Problem to work on → Work out the number of lines that hold "Prywatności" in the listing, and give that number with no other text.
==*==
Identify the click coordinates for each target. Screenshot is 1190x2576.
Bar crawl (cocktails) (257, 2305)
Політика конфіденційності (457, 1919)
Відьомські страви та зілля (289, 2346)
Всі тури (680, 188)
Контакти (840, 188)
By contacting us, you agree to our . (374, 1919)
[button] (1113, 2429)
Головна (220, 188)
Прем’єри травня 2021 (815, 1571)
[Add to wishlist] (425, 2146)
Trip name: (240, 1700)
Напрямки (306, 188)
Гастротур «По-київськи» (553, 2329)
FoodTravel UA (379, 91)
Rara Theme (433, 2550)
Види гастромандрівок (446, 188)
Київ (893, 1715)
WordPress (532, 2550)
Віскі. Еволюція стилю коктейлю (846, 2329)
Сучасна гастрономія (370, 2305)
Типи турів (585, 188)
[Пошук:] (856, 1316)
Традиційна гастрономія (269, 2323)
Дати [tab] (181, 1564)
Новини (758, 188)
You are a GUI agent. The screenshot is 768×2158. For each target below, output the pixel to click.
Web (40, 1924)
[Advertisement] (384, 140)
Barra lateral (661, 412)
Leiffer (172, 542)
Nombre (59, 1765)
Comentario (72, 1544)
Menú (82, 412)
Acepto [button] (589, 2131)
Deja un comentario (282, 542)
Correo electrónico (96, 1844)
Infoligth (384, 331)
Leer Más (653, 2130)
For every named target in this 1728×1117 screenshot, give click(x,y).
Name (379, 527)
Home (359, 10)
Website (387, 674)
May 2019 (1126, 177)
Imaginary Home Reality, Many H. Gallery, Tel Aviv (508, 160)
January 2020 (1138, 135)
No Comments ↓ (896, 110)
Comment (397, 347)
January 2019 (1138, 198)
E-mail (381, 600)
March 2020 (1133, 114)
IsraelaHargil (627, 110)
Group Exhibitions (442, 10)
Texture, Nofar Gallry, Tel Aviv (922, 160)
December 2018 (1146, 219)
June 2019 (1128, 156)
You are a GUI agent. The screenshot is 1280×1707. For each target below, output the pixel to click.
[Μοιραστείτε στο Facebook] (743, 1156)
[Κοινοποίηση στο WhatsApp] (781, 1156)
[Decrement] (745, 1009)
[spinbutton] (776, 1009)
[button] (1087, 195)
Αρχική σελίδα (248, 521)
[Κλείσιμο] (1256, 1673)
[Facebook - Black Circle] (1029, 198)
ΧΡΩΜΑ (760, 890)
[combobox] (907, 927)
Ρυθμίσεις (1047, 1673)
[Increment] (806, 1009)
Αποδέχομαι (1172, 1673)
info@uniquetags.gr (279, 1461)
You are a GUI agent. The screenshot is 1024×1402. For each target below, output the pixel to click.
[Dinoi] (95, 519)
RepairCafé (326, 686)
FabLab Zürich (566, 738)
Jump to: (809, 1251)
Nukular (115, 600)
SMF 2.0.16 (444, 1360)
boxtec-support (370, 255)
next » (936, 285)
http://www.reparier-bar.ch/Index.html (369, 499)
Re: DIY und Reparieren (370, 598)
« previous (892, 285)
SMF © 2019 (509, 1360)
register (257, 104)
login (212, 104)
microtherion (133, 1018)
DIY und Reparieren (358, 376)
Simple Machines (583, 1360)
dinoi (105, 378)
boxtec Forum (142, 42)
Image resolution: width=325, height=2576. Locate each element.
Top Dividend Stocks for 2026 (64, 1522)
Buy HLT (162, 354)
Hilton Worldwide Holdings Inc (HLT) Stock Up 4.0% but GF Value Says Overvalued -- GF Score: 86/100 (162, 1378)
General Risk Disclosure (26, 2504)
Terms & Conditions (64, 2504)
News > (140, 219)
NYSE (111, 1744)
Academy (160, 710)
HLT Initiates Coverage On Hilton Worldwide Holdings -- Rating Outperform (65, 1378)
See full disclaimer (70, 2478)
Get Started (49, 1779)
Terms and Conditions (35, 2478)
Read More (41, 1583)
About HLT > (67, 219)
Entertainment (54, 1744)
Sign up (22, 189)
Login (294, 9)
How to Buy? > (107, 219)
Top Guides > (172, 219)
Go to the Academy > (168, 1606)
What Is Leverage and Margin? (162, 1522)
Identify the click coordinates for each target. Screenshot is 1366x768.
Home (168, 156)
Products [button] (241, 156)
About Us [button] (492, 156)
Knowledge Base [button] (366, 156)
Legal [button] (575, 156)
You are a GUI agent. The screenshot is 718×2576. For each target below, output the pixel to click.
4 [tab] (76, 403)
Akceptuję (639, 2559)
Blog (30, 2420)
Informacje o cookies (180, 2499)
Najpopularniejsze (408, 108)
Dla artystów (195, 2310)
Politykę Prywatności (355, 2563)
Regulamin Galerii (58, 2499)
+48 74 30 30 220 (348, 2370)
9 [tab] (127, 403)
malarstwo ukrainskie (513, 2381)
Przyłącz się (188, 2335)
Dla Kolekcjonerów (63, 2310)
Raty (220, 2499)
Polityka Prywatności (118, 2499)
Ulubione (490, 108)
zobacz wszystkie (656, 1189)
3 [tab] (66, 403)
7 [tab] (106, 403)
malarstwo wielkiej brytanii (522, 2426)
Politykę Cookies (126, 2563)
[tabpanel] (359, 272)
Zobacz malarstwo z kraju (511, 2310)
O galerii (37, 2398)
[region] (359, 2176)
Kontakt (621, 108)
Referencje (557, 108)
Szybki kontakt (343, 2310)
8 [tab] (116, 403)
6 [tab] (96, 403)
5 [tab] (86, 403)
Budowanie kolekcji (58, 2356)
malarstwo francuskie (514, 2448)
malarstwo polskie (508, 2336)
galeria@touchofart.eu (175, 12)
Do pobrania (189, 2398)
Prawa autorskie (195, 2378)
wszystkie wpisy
==*==
Solved problem → 2